• _What is expected_
Find "The width and height of the screenshot is (1876, 934)." and "The height and width of the screenshot is (400, 744)." in the records below. Copy the lines holding them and every line between, exactly, and no others.

[Collected data entries]
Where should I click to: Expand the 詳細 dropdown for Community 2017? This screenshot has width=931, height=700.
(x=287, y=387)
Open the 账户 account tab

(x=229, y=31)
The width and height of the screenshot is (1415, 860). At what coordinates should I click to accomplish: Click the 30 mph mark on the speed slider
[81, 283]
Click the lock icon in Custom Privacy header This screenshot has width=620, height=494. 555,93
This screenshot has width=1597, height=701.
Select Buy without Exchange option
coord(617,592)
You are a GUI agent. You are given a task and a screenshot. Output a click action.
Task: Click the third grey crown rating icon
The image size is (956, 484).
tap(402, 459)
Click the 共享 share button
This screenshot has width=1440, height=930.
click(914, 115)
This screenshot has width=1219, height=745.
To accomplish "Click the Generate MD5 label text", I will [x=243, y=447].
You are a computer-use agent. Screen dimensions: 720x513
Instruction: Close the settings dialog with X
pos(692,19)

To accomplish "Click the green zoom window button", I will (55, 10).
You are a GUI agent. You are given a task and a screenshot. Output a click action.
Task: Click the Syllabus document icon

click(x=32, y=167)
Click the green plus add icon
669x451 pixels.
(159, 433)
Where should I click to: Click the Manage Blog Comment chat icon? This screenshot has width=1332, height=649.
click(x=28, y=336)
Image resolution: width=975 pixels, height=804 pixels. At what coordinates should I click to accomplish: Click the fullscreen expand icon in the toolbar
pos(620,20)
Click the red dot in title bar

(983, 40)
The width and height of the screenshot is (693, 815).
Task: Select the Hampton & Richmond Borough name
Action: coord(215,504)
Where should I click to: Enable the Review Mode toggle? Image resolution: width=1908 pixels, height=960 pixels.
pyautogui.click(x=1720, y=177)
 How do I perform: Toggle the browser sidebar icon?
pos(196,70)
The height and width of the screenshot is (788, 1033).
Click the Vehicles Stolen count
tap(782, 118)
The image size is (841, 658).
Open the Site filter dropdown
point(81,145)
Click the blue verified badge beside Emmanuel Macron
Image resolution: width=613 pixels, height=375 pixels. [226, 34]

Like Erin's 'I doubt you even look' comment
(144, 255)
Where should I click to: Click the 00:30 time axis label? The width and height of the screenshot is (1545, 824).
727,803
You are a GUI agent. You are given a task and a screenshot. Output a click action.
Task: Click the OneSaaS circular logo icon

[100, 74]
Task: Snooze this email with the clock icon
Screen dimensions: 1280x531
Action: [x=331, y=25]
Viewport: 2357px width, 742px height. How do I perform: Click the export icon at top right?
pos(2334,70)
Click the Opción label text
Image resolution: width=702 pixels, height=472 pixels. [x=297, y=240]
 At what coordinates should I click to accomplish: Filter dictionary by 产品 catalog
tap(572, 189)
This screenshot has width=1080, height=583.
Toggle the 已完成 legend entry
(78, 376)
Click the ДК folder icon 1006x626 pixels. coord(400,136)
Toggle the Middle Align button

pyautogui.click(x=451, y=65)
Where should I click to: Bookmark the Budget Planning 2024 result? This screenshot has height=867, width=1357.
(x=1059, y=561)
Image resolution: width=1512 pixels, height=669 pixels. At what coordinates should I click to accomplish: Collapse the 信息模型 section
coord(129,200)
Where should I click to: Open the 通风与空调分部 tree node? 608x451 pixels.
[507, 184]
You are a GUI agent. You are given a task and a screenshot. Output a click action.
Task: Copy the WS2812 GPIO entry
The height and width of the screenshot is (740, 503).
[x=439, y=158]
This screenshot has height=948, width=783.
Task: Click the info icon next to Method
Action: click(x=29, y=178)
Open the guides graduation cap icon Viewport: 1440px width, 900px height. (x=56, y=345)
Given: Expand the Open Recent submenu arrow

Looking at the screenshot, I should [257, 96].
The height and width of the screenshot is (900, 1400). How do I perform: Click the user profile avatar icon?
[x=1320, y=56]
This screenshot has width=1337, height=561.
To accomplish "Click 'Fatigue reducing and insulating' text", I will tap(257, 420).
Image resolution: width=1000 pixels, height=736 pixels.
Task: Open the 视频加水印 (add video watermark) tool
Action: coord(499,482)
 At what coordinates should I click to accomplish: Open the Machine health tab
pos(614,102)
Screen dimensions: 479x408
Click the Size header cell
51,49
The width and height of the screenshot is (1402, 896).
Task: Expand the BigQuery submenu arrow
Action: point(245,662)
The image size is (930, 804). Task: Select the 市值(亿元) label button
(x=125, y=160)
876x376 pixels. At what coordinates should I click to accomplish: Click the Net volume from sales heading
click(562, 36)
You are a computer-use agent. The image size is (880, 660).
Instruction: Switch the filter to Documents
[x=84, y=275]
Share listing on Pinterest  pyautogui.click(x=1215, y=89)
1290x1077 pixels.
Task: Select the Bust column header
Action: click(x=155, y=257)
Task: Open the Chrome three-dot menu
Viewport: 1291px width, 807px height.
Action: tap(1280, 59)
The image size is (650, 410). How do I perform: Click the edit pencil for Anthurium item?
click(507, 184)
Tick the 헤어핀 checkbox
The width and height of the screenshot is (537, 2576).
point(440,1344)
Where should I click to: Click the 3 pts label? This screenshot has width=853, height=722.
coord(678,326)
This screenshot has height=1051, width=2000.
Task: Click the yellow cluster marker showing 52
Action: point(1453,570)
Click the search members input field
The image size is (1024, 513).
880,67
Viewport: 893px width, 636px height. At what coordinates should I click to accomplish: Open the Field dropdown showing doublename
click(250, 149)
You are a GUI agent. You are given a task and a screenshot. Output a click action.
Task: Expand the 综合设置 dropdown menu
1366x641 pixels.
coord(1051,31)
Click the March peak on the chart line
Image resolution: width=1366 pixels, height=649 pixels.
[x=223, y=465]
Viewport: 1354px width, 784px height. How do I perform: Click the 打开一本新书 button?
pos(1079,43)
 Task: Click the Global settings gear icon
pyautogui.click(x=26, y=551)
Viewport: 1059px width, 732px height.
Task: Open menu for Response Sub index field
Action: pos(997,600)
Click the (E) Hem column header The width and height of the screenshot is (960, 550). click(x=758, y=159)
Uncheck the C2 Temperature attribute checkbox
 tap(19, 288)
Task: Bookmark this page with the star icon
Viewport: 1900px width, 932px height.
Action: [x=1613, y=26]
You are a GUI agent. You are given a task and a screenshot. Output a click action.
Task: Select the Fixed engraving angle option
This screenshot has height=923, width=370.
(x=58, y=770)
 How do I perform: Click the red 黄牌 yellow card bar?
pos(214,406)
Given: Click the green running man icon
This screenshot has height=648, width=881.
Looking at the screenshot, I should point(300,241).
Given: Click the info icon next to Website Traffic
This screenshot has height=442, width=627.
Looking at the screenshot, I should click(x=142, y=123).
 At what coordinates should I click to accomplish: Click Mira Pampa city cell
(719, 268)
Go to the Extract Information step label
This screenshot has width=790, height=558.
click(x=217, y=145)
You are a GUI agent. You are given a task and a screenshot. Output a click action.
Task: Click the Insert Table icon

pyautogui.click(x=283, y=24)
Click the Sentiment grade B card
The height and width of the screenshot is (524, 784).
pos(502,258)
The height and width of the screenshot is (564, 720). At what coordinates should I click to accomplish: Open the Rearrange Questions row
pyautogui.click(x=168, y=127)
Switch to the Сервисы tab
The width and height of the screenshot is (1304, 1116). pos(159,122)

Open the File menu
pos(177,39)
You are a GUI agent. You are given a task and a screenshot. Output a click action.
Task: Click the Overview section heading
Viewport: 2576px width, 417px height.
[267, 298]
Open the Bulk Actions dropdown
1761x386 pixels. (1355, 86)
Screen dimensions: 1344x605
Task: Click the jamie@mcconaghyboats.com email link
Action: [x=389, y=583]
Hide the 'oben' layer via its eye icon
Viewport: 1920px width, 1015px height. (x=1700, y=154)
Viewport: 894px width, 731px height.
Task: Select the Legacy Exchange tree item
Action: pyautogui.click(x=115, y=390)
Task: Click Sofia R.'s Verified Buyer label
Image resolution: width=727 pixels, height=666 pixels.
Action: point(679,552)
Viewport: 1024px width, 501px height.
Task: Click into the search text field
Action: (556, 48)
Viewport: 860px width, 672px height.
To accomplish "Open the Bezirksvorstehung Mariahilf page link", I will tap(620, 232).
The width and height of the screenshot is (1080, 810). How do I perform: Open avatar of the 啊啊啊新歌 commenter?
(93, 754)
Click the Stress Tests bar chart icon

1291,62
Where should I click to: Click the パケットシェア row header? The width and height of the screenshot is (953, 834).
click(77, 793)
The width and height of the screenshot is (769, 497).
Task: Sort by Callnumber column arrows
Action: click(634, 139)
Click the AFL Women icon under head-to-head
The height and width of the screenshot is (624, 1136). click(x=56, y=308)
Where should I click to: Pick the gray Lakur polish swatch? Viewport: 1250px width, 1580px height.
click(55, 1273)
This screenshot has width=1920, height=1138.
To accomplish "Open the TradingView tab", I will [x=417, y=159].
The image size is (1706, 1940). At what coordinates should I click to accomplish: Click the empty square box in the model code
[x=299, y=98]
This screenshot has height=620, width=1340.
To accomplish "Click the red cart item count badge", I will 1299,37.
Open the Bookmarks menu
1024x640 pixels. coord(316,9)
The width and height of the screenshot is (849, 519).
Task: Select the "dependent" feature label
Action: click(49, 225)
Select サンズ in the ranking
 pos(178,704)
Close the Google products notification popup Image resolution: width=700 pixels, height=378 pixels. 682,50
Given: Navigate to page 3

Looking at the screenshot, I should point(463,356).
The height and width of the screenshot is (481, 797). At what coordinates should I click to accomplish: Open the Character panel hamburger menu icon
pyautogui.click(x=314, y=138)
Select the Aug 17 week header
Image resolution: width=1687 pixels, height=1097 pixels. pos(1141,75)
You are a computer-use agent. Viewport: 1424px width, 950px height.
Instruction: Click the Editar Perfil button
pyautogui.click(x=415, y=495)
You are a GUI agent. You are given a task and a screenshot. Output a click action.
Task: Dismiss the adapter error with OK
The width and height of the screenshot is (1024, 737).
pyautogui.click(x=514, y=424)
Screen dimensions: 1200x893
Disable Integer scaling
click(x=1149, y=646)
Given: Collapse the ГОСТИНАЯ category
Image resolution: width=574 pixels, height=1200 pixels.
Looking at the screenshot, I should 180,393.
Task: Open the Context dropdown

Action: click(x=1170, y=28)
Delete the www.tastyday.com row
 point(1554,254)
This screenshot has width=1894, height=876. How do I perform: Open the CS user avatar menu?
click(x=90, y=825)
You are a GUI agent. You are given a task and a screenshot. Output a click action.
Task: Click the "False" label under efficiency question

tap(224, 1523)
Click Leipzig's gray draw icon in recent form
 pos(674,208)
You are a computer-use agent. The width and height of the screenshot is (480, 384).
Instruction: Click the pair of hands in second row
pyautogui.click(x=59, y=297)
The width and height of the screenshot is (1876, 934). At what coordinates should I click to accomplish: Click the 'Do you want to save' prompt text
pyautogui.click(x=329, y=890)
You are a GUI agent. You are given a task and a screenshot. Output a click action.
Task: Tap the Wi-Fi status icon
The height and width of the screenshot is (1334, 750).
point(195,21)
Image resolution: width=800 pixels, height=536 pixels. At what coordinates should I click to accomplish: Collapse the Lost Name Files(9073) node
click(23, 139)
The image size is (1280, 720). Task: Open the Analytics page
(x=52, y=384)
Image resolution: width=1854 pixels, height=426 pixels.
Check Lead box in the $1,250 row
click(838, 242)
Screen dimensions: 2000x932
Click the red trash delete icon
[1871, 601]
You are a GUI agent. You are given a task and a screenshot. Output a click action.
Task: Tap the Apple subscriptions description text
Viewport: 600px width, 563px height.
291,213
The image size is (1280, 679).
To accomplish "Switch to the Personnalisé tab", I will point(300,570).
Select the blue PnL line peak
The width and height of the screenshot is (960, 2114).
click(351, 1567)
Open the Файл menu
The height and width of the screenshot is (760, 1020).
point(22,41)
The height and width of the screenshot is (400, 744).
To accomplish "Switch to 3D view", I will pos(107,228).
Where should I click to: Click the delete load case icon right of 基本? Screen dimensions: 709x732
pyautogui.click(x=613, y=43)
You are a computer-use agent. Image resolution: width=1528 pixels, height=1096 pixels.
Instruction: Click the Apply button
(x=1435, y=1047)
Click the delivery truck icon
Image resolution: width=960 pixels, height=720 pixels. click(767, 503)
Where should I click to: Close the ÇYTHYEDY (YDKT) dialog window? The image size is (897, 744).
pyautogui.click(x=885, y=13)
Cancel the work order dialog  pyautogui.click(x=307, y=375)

• _Task solution_
The width and height of the screenshot is (1876, 934). At what coordinates should I click to accomplish: Click the 'Do you want to save' prompt text
pyautogui.click(x=329, y=890)
You are a GUI agent. You are given a task and a screenshot. Output a click action.
Task: Tap the Wi-Fi status icon
The height and width of the screenshot is (1334, 750).
point(195,21)
Image resolution: width=800 pixels, height=536 pixels. At what coordinates should I click to accomplish: Collapse the Lost Name Files(9073) node
click(23, 139)
The image size is (1280, 720). Task: Open the Analytics page
(x=52, y=384)
Image resolution: width=1854 pixels, height=426 pixels.
Check Lead box in the $1,250 row
click(838, 242)
Screen dimensions: 2000x932
Click the red trash delete icon
[1871, 601]
You are a GUI agent. You are given a task and a screenshot. Output a click action.
Task: Tap the Apple subscriptions description text
Viewport: 600px width, 563px height.
291,213
The image size is (1280, 679).
To accomplish "Switch to the Personnalisé tab", I will point(300,570).
Select the blue PnL line peak
The width and height of the screenshot is (960, 2114).
click(351, 1567)
Open the Файл menu
The height and width of the screenshot is (760, 1020).
point(22,41)
The height and width of the screenshot is (400, 744).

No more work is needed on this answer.